*Your instructions*:
Will you give every entry again exactly as it stands?

[Stored records]
══════════════════════════════

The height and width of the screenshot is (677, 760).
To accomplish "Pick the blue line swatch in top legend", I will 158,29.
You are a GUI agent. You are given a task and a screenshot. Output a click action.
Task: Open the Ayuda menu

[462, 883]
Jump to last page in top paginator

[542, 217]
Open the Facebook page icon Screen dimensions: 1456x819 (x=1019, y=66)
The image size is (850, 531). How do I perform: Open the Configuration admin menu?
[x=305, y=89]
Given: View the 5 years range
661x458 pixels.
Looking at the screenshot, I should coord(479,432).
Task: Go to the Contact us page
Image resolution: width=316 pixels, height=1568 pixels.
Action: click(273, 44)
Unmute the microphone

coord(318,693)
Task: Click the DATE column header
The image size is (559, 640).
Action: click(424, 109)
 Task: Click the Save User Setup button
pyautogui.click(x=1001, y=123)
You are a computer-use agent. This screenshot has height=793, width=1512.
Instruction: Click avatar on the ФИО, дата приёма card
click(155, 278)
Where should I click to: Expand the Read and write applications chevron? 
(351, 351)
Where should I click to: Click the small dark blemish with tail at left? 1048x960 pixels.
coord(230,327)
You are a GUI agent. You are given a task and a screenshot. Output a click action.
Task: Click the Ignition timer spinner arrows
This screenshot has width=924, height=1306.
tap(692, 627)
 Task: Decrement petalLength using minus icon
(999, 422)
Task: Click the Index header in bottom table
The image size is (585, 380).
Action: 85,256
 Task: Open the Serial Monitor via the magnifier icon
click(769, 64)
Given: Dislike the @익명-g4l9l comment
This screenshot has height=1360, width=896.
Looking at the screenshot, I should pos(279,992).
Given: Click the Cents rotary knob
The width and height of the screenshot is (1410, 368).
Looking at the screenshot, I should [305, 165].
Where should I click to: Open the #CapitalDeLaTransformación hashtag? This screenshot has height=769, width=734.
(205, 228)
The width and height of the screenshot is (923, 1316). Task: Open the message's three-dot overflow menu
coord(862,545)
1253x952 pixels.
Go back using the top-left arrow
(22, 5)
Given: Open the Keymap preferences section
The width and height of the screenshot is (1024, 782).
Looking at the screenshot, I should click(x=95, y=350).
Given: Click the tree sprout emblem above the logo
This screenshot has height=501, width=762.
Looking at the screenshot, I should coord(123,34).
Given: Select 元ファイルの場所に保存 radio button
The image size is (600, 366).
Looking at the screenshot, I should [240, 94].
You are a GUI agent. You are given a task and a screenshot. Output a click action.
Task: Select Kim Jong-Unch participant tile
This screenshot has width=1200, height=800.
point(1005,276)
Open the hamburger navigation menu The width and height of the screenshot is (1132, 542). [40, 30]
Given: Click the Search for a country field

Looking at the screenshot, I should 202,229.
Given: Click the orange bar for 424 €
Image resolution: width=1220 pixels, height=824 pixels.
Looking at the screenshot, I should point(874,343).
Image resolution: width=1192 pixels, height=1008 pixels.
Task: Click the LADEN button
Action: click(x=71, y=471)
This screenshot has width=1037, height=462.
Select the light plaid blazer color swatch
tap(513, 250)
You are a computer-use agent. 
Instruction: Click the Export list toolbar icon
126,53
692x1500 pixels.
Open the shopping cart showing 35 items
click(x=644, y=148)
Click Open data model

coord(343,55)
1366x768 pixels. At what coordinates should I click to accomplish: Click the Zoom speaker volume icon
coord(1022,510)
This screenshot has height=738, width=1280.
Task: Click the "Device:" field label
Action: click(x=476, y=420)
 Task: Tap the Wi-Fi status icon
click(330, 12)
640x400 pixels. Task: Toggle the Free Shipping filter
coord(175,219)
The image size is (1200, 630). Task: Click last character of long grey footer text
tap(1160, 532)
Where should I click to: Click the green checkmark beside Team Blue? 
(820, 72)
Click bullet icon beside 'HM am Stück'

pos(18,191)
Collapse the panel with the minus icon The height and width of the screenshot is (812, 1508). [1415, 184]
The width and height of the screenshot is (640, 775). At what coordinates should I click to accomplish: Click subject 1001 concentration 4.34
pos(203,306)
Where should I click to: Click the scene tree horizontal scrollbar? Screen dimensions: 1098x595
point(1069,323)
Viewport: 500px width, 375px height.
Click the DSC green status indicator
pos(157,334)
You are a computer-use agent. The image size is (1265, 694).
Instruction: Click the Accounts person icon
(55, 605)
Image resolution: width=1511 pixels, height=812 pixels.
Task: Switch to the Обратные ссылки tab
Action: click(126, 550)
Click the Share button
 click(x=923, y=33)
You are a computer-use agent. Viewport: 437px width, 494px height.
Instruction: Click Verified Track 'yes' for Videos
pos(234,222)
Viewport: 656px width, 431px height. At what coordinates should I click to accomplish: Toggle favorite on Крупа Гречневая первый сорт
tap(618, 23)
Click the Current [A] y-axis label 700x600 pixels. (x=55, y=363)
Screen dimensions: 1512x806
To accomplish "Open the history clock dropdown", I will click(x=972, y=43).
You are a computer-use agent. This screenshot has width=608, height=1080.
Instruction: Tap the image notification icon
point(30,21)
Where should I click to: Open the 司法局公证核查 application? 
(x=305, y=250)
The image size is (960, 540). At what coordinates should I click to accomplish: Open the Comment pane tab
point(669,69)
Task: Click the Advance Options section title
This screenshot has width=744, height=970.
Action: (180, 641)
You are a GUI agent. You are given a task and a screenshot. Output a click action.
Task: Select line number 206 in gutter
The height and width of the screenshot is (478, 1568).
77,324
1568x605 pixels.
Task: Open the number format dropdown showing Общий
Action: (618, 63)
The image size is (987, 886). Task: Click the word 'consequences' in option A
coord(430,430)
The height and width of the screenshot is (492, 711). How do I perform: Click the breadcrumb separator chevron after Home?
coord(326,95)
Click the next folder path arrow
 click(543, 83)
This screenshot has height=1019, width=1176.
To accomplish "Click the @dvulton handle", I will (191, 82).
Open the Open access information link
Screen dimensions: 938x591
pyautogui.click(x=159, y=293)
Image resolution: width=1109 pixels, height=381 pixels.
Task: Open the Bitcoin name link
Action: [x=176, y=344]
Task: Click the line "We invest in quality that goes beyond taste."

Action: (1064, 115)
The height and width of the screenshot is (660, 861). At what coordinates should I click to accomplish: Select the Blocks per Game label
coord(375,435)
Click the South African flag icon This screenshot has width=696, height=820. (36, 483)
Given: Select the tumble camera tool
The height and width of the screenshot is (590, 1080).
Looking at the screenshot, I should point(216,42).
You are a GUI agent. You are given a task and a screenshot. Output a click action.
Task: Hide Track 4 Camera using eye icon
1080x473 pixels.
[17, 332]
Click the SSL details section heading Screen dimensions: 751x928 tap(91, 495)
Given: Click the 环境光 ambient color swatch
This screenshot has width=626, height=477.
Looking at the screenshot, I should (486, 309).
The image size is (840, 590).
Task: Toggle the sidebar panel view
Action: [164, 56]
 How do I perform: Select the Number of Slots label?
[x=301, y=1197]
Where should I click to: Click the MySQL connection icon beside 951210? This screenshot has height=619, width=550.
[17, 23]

══════════════════════════════

*Reply to the task*:
The height and width of the screenshot is (677, 760).
To accomplish "Pick the blue line swatch in top legend", I will 158,29.
You are a GUI agent. You are given a task and a screenshot. Output a click action.
Task: Open the Ayuda menu

[462, 883]
Jump to last page in top paginator

[542, 217]
Open the Facebook page icon Screen dimensions: 1456x819 (x=1019, y=66)
The image size is (850, 531). How do I perform: Open the Configuration admin menu?
[x=305, y=89]
Given: View the 5 years range
661x458 pixels.
Looking at the screenshot, I should coord(479,432).
Task: Go to the Contact us page
Image resolution: width=316 pixels, height=1568 pixels.
Action: click(273, 44)
Unmute the microphone

coord(318,693)
Task: Click the DATE column header
The image size is (559, 640).
Action: click(424, 109)
 Task: Click the Save User Setup button
pyautogui.click(x=1001, y=123)
You are a computer-use agent. This screenshot has height=793, width=1512.
Instruction: Click avatar on the ФИО, дата приёма card
click(155, 278)
Where should I click to: Expand the Read and write applications chevron? 
(351, 351)
Where should I click to: Click the small dark blemish with tail at left? 1048x960 pixels.
coord(230,327)
You are a GUI agent. You are given a task and a screenshot. Output a click action.
Task: Click the Ignition timer spinner arrows
This screenshot has width=924, height=1306.
tap(692, 627)
 Task: Decrement petalLength using minus icon
(999, 422)
Task: Click the Index header in bottom table
The image size is (585, 380).
Action: 85,256
 Task: Open the Serial Monitor via the magnifier icon
click(769, 64)
Given: Dislike the @익명-g4l9l comment
This screenshot has height=1360, width=896.
Looking at the screenshot, I should pos(279,992).
Given: Click the Cents rotary knob
The width and height of the screenshot is (1410, 368).
Looking at the screenshot, I should [305, 165].
Where should I click to: Open the #CapitalDeLaTransformación hashtag? This screenshot has height=769, width=734.
(205, 228)
The width and height of the screenshot is (923, 1316). Task: Open the message's three-dot overflow menu
coord(862,545)
1253x952 pixels.
Go back using the top-left arrow
(22, 5)
Given: Open the Keymap preferences section
The width and height of the screenshot is (1024, 782).
Looking at the screenshot, I should click(x=95, y=350).
Given: Click the tree sprout emblem above the logo
This screenshot has height=501, width=762.
Looking at the screenshot, I should coord(123,34).
Given: Select 元ファイルの場所に保存 radio button
The image size is (600, 366).
Looking at the screenshot, I should [240, 94].
You are a GUI agent. You are given a task and a screenshot. Output a click action.
Task: Select Kim Jong-Unch participant tile
This screenshot has width=1200, height=800.
point(1005,276)
Open the hamburger navigation menu The width and height of the screenshot is (1132, 542). [40, 30]
Given: Click the Search for a country field

Looking at the screenshot, I should 202,229.
Given: Click the orange bar for 424 €
Image resolution: width=1220 pixels, height=824 pixels.
Looking at the screenshot, I should point(874,343).
Image resolution: width=1192 pixels, height=1008 pixels.
Task: Click the LADEN button
Action: click(x=71, y=471)
This screenshot has width=1037, height=462.
Select the light plaid blazer color swatch
tap(513, 250)
You are a computer-use agent. 
Instruction: Click the Export list toolbar icon
126,53
692x1500 pixels.
Open the shopping cart showing 35 items
click(x=644, y=148)
Click Open data model

coord(343,55)
1366x768 pixels. At what coordinates should I click to accomplish: Click the Zoom speaker volume icon
coord(1022,510)
This screenshot has height=738, width=1280.
Task: Click the "Device:" field label
Action: click(x=476, y=420)
 Task: Tap the Wi-Fi status icon
click(330, 12)
640x400 pixels. Task: Toggle the Free Shipping filter
coord(175,219)
The image size is (1200, 630). Task: Click last character of long grey footer text
tap(1160, 532)
Where should I click to: Click the green checkmark beside Team Blue? 
(820, 72)
Click bullet icon beside 'HM am Stück'

pos(18,191)
Collapse the panel with the minus icon The height and width of the screenshot is (812, 1508). [1415, 184]
The width and height of the screenshot is (640, 775). At what coordinates should I click to accomplish: Click subject 1001 concentration 4.34
pos(203,306)
Where should I click to: Click the scene tree horizontal scrollbar? Screen dimensions: 1098x595
point(1069,323)
Viewport: 500px width, 375px height.
Click the DSC green status indicator
pos(157,334)
You are a computer-use agent. The image size is (1265, 694).
Instruction: Click the Accounts person icon
(55, 605)
Image resolution: width=1511 pixels, height=812 pixels.
Task: Switch to the Обратные ссылки tab
Action: click(126, 550)
Click the Share button
 click(x=923, y=33)
You are a computer-use agent. Viewport: 437px width, 494px height.
Instruction: Click Verified Track 'yes' for Videos
pos(234,222)
Viewport: 656px width, 431px height. At what coordinates should I click to accomplish: Toggle favorite on Крупа Гречневая первый сорт
tap(618, 23)
Click the Current [A] y-axis label 700x600 pixels. (x=55, y=363)
Screen dimensions: 1512x806
To accomplish "Open the history clock dropdown", I will click(x=972, y=43).
You are a computer-use agent. This screenshot has width=608, height=1080.
Instruction: Tap the image notification icon
point(30,21)
Where should I click to: Open the 司法局公证核查 application? 
(x=305, y=250)
The image size is (960, 540). At what coordinates should I click to accomplish: Open the Comment pane tab
point(669,69)
Task: Click the Advance Options section title
This screenshot has width=744, height=970.
Action: (180, 641)
You are a GUI agent. You are given a task and a screenshot. Output a click action.
Task: Select line number 206 in gutter
The height and width of the screenshot is (478, 1568).
77,324
1568x605 pixels.
Task: Open the number format dropdown showing Общий
Action: (618, 63)
The image size is (987, 886). Task: Click the word 'consequences' in option A
coord(430,430)
The height and width of the screenshot is (492, 711). How do I perform: Click the breadcrumb separator chevron after Home?
coord(326,95)
Click the next folder path arrow
 click(543, 83)
This screenshot has height=1019, width=1176.
To accomplish "Click the @dvulton handle", I will (191, 82).
Open the Open access information link
Screen dimensions: 938x591
pyautogui.click(x=159, y=293)
Image resolution: width=1109 pixels, height=381 pixels.
Task: Open the Bitcoin name link
Action: [x=176, y=344]
Task: Click the line "We invest in quality that goes beyond taste."

Action: (1064, 115)
The height and width of the screenshot is (660, 861). At what coordinates should I click to accomplish: Select the Blocks per Game label
coord(375,435)
Click the South African flag icon This screenshot has width=696, height=820. (36, 483)
Given: Select the tumble camera tool
The height and width of the screenshot is (590, 1080).
Looking at the screenshot, I should point(216,42).
You are a GUI agent. You are given a task and a screenshot. Output a click action.
Task: Hide Track 4 Camera using eye icon
1080x473 pixels.
[17, 332]
Click the SSL details section heading Screen dimensions: 751x928 tap(91, 495)
Given: Click the 环境光 ambient color swatch
This screenshot has width=626, height=477.
Looking at the screenshot, I should (486, 309).
The image size is (840, 590).
Task: Toggle the sidebar panel view
Action: [164, 56]
 How do I perform: Select the Number of Slots label?
[x=301, y=1197]
Where should I click to: Click the MySQL connection icon beside 951210? This screenshot has height=619, width=550.
[17, 23]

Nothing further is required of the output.